En revanche, le troisième groupe est constitué par les Pachtounes de l’est : ceux-ci ont rallié le mouvement plus tard, après la chute de Kaboul en 1996. Surtout, ils ont un leadership propre autour de la famille Haqqani, issue de la province du Paktia. Leur chef durant la guerre contre les Soviétiques était Jalaluddin Haqqani (1939-2018), qui avait fait ses études religieuses au Pakistan. Sa tribu, les Zadran, est établie des deux côtés de la frontière afghano-pakistanaise, dite « ligne Durand », jamais reconnue par Kaboul. Les Haqqani sont passés par différents partis de la résistance afghane avant de rallier les talibans en 1996, mais ils ont toujours été proches à la fois des services secrets pakistanais (ISI) et d’Al-Qaïda. Âgé d’une quarantaine d’années, Sirajuddin Haqqani, leader du clan et ministre de l’Intérieur depuis septembre 2021, est sur la liste des terroristes dressée par le FBI américain. Cette branche est supposée être la plus radicale. Son poids dans l’actuel gouvernement vient sans doute de la pression des Pakistanais pour se poser en « protecteurs » des talibans – le général Faiz Hameed, chef de l’ISI de juin 2019 à novembre 2021, était présent à Kaboul le 4 septembre 2021 quand l’exécutif taliban fut mis sur pied.

Des « concurrences » sont-elles imaginables ? Quelles sont les différences entre les talibans afghans et les talibans pakistanais ?

La formation du gouvernement taliban a paru refléter des tensions internes, entre la branche Haqqani et les dirigeants venus de Kandahar, comme Abdul Ghani Baradar.

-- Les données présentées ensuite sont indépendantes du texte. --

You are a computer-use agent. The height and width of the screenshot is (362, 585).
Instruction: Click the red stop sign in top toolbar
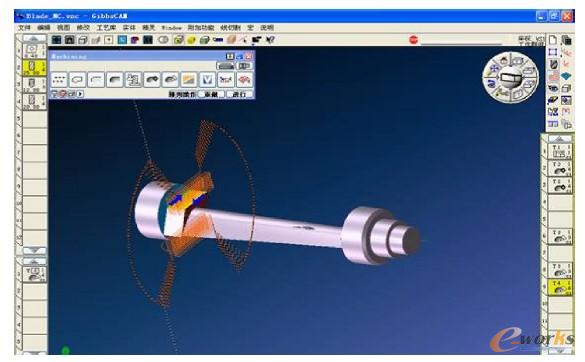(413, 40)
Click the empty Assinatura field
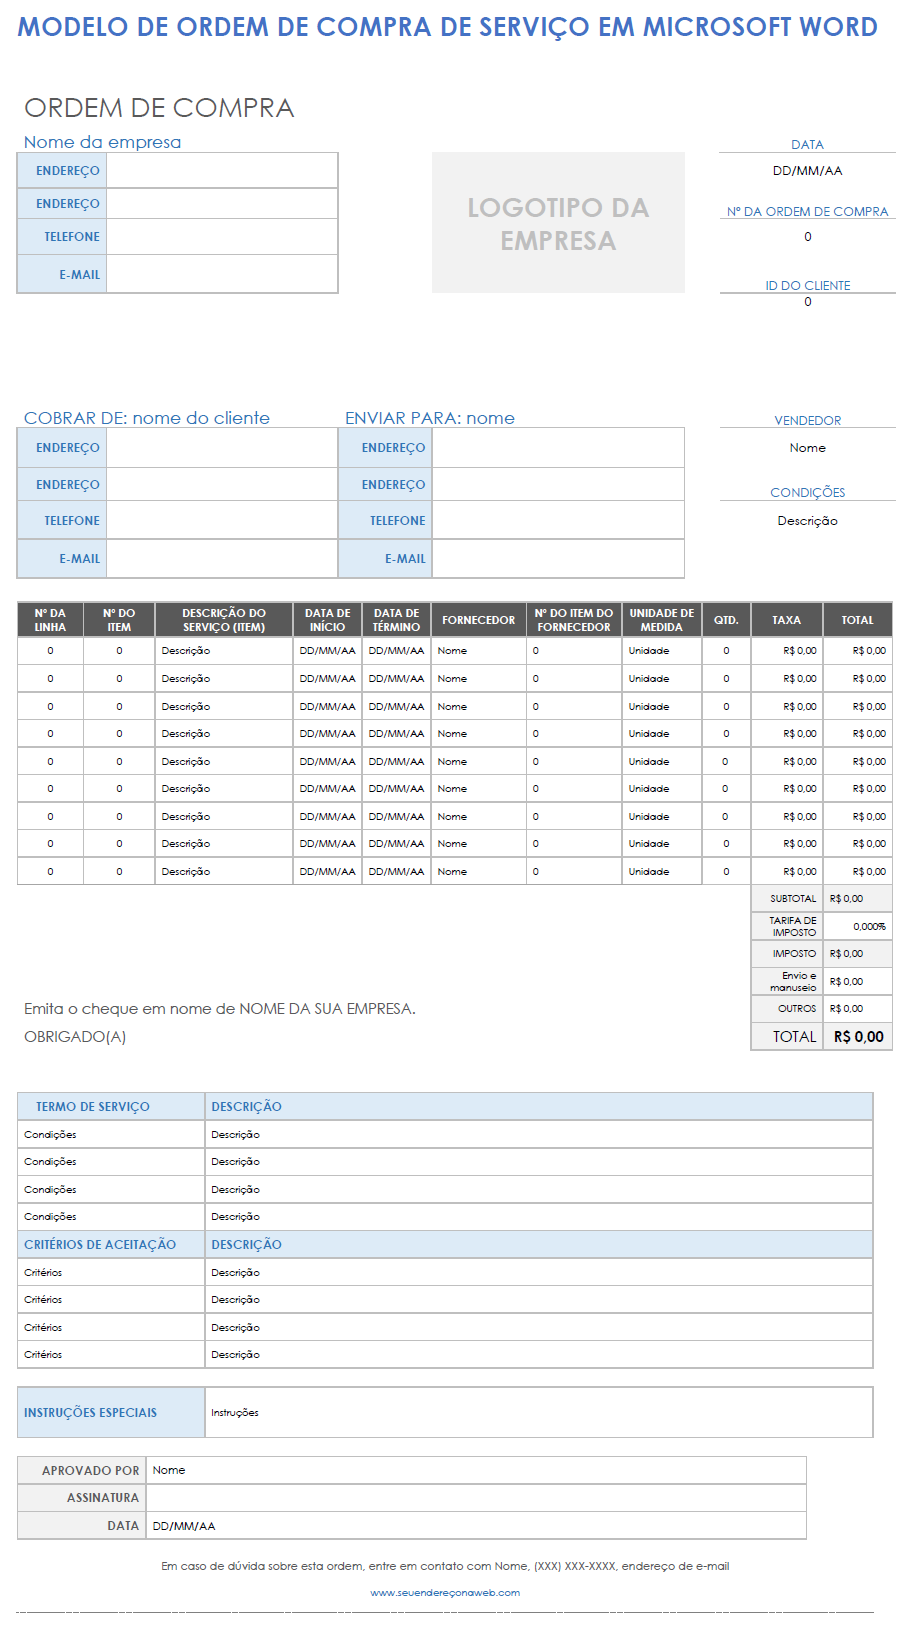 [x=475, y=1498]
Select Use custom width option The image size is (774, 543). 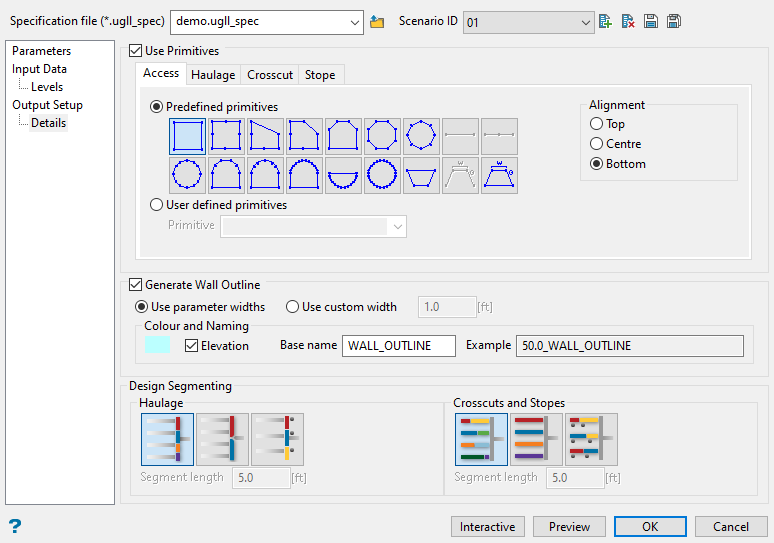pos(293,307)
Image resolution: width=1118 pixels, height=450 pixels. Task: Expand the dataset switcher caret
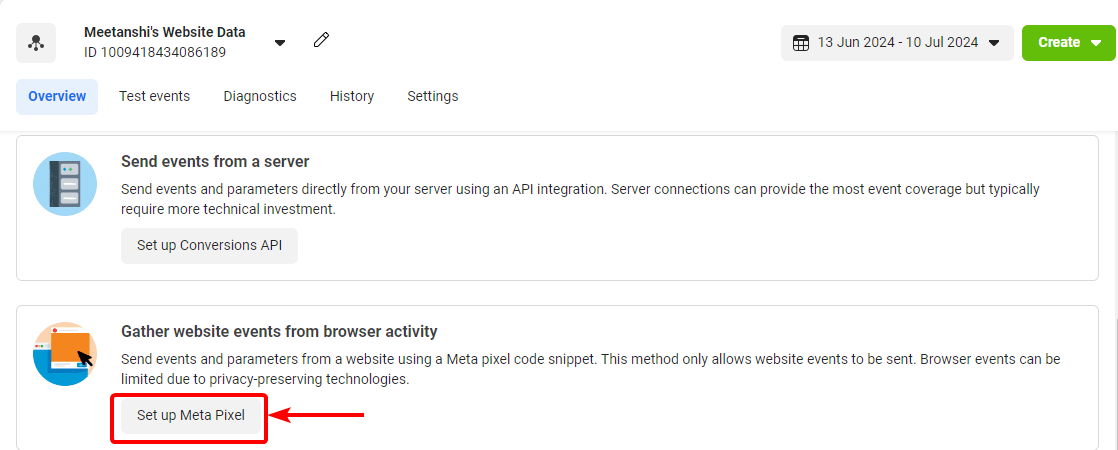point(280,43)
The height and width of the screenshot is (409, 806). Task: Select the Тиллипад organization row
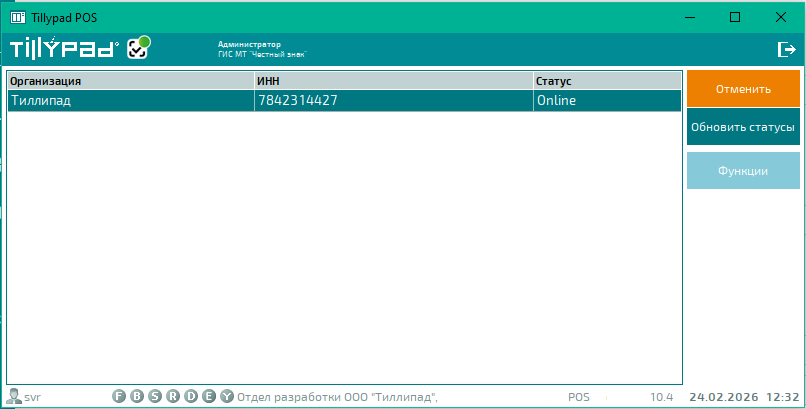coord(130,101)
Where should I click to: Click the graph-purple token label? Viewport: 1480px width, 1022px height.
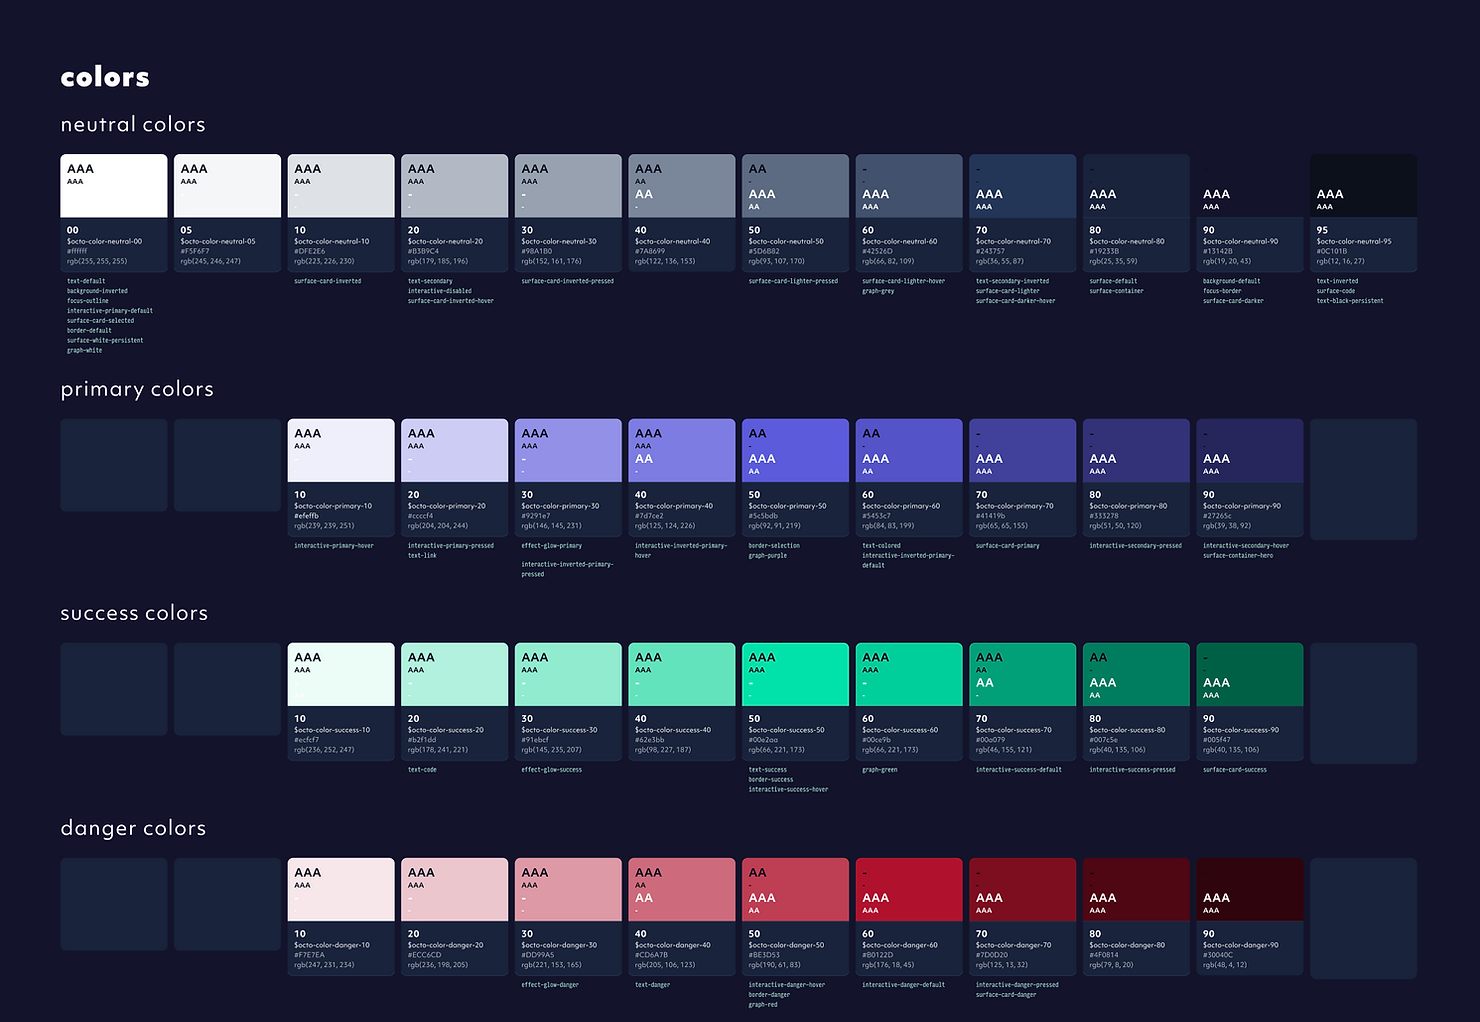tap(766, 555)
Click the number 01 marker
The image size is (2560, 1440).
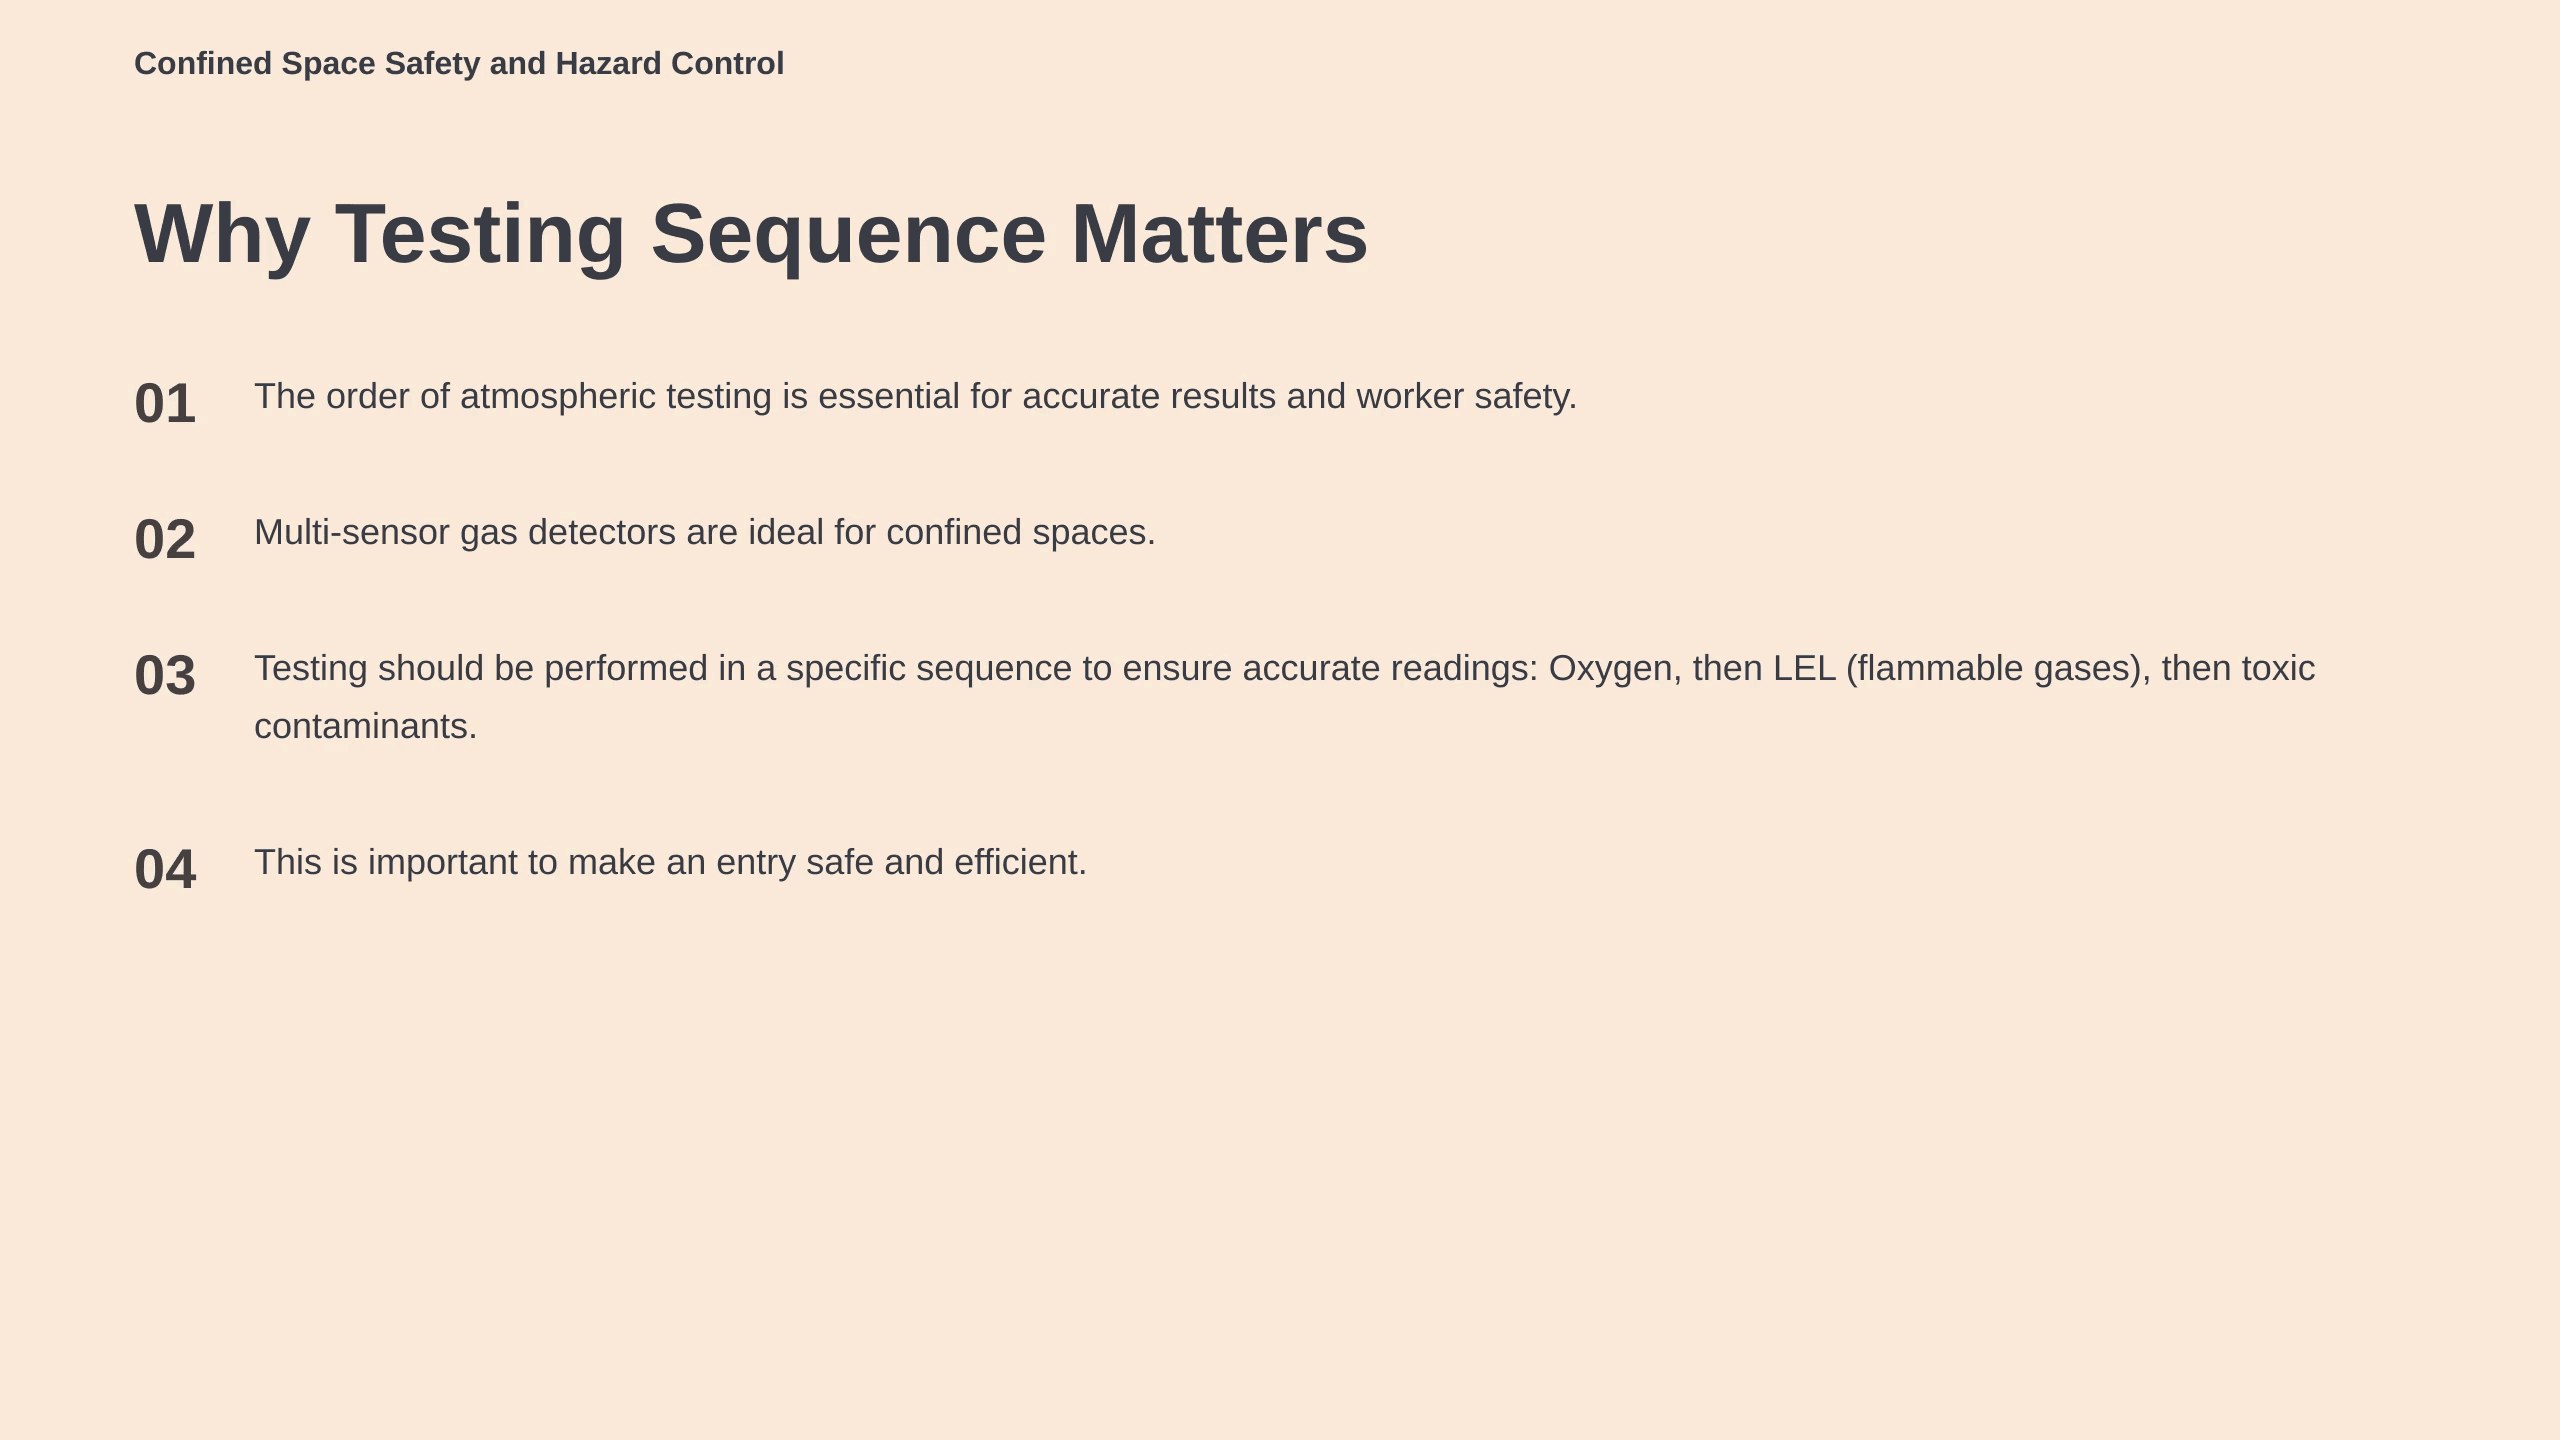(165, 404)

Mais il ne faut pas les exagérer. À part l’EI-Province du Khorassan, ils ne sont pas concurrencés par une autre mouvance islamiste. Les talibans afghans connaissent bien leurs homologues pakistanais du Tehreek-é Taliban Pakistan (TTP), apparu en 2007. Mais ils n’ont pas du tout la même origine ni le même objectif.

Le TTP est profondément régional et tribal (essentiellement la tribu pachtoune Mehsud), en rupture avec les notables traditionnels ; il est en guerre contre l’armée pakistanaise, qui soutient les talibans afghans. Il est un avatar de l’irrédentisme tribal pachtoune au Pakistan, alors que les talibans ont dépassé leur origine régionale pour se poser comme les héritiers de la tradition étatique afghane inaugurée par les émirs de Kaboul à la fin du XVIIIe siècle. Ils n’ont pas les mêmes intérêts.

Les talibans gouvernaient de facto depuis longtemps, notamment dans les campagnes, pour régler des affaires juridiques. Leur nouveau régime est-il une sorte de confirmation de cet état ? Comment administrent-ils les villes ?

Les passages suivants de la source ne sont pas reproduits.